TJSC 2015.036425-4 (Acórdão)

Ementa
RESPONSABILIDADE CIVIL. TELEFONIA. PESSOA JURÍDICA. INSCRIÇÃO INDEVIDA DO NOME DA AUTORA NOS CADASTROS DE PROTEÇÃO AO CRÉDITO. INEXISTÊNCIA DE DÉBITO JÁ RECONHECIDA EM PRIMEIRO GRAU. RECURSO DA AUTORA APENAS PARA O RECONHECIMENTO DO DANO MORAL. DANO IN RE IPSA. OFENSA À HONRA OBJETIVA DEMONSTRADA. DEVER DE INDENIZAR. FIXAÇÃO EM R$ 20.000,00. QUANTUM ARBITRADO EM CONSONÂNCIA COM O SEU CARÁTER REPRESSIVO-PEDAGÓGICO. 1. Caracteriza-se o dano moral da pessoa jurídica quando há ofensa à sua honra objetiva, isto é, quando o ato ilícito reflete negativamente na sua imagem, nome ou credibilidade, tal como ocorre com a negativação indevida do nome da autora no rol de inadimplentes. 2. O valor da indenização a ser arbitrada deve seguir critérios de razoabilidade e proporcionalidade, mostrando-se efetivo à repreensão do ilícito e à reparação do dano, sem, em contrapartida, constituir enriquecimento ilícito.

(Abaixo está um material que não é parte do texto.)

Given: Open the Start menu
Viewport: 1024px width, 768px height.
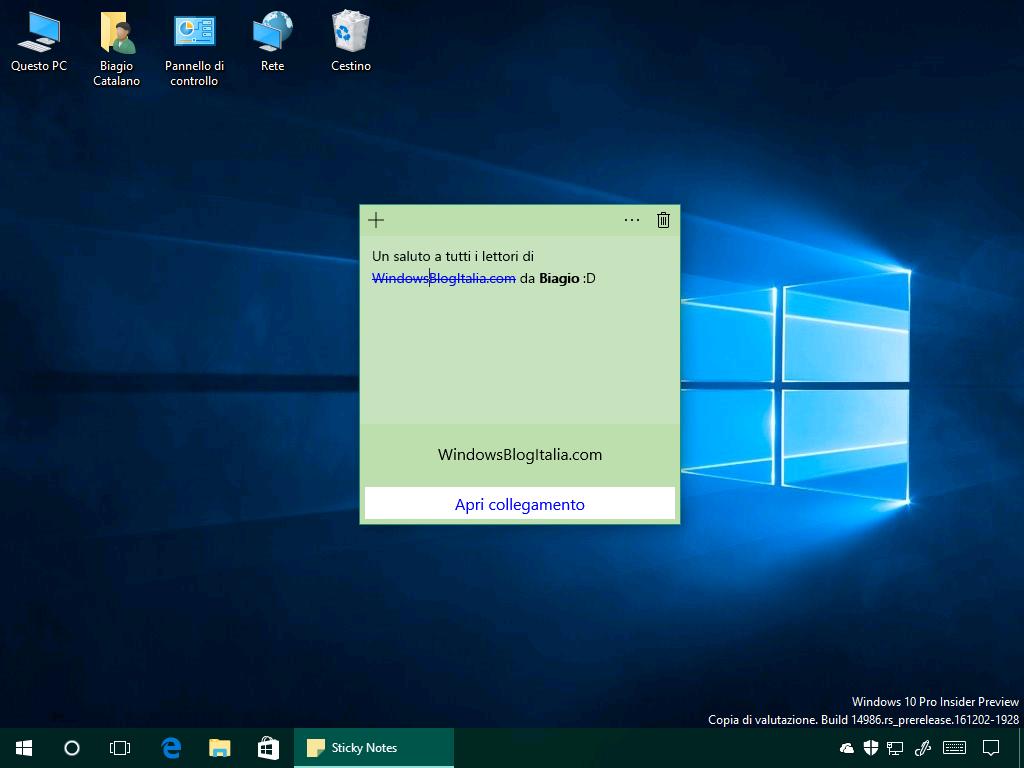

CUSTAS PROCESSUAIS E HONORÁRIOS ADVOCATÍCIOS. RECONHECIDA SUCUMBÊNCIA EXCLUSIVA DA EMPRESA DE TELEFONIA. FIXAÇÃO DA VERBA HONORÁRIA EM 15% SOBRE O VALOR DA CONDENAÇÃO. ARBITRAMENTO EM CONFORMIDADE COM O ART. 20, § 3º, DO CPC. Os honorários advocatícios deverão ser fixados, em regra, nos moldes do art. 20, § 3º, do CPC, levando em conta grau de zelo do respectivo profissional, o lugar de prestação do serviço, a natureza e a importância da causa, bem como o trabalho realizado pelo advogado e o tempo exigido para o seu serviço. SENTENÇA DE PARCIAL PROCEDÊNCIA REFORMADA. RECURSO CONHECIDO E PROVIDO, PARA RECONHECER A OCORRÊNCIA DE DANOS MORAIS. (TJSC, Apelação Cível n. 2015.036425-4, da Capital, rel. Des. Francisco Oliveira Neto, Segunda Câmara de Direito Público, j. 07-07-2015).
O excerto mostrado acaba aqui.